L’approccio sistemico è metodo scientifico, non superstizione

Non si può non concordare con l’articolo di Gianpietro Venturi che parla delle ‘Mille Agricolture’ quando afferma che “L’unica differenza vera è fra agricoltura fatta bene e agricoltura fatta male” e quando specifica che“l’agricoltura fatta bene è caratterizzata da una parola molto usata: sostenibilità. Sostenibilità economica, ambientale, sociale ed etica, con priorità diversa delle quattro a seconda delle specifiche situazioni”.  

Alcuni autori hanno recentemente sostenuto le ragioni delle agricolture denominate da Venturi come ‘agricolture ideologiche”, ispirate cioè da teorie e criteri non basati su evidenza scientifica, adducendo la necessità di superare l’approccio riduzionistico della ricerca scientifica su sistemi complessi come quelli agricoli. Questa argomentazione merita un approfondimento. 

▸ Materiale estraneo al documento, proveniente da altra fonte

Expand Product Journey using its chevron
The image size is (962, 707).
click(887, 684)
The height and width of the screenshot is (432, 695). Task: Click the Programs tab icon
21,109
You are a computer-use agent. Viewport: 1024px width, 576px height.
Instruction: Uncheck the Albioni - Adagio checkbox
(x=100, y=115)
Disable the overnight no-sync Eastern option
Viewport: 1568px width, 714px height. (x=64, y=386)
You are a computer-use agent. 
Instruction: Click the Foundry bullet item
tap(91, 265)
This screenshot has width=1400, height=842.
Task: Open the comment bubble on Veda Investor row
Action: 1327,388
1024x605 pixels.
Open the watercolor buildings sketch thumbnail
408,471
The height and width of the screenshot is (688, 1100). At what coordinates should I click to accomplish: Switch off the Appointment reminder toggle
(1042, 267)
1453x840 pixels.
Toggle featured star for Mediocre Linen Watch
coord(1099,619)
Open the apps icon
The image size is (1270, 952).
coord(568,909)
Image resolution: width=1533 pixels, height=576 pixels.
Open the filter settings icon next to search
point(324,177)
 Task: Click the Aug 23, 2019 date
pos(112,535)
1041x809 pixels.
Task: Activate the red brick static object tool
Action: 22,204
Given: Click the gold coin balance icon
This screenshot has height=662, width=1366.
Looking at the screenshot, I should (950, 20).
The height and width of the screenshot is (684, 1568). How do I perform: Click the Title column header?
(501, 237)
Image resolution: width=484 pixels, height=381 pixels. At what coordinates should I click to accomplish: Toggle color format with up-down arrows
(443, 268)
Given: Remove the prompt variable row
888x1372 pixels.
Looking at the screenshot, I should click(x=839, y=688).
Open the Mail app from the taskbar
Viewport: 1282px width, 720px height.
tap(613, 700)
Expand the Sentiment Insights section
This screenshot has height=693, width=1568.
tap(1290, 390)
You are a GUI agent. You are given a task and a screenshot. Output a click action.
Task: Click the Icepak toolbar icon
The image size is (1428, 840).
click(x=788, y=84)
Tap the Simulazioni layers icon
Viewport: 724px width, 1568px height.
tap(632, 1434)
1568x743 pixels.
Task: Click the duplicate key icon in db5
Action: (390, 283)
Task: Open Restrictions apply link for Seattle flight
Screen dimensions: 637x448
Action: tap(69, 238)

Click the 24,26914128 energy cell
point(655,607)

L’esigenza di adottare l’approccio sistemico nelle ricerca agronomica mi trova completamente d’accordo, come esplicitato in molti dei miei scritti. Limitandomi all’ultimo esempio in ordine temporale, un passaggio dell’articolo‘Un nuovo paradigma per il rapporto tra scienza e società: il dialogo nell’agroalimentare’ pubblicato con Paola Carrabba su ‘I tempi della terra’ solo poche settimane fa, recita: “i sistemi agroalimentari non funzionano come la mera somma del funzionamento delle loro parti, ma sono intrinsecamente complessi, essendo le loro caratteristiche determinate più dalle interrelazioni e dalle interazioni delle loro componenti che dalla natura delle componenti stesse. Per il loro studio bisogna quindi complementare l’approccio riduzionistico derivato dal paradigma cartesiano con l’approccio sistemico. La transizione dei sistemi agroalimentari verso la sostenibilità può essere infatti perseguita solo se si tiene nella dovuta considerazione sia la loro intima complessità, sia la loro stretta interconnessione con i sistemi relativi all’ambiente e alla salute umana.  Non si tratta di certo di sostituire la scienza newtoniana, ma di affiancarla e completarla con nuova scienza complementare che affronti lo studio dei fenomeni complessi”. 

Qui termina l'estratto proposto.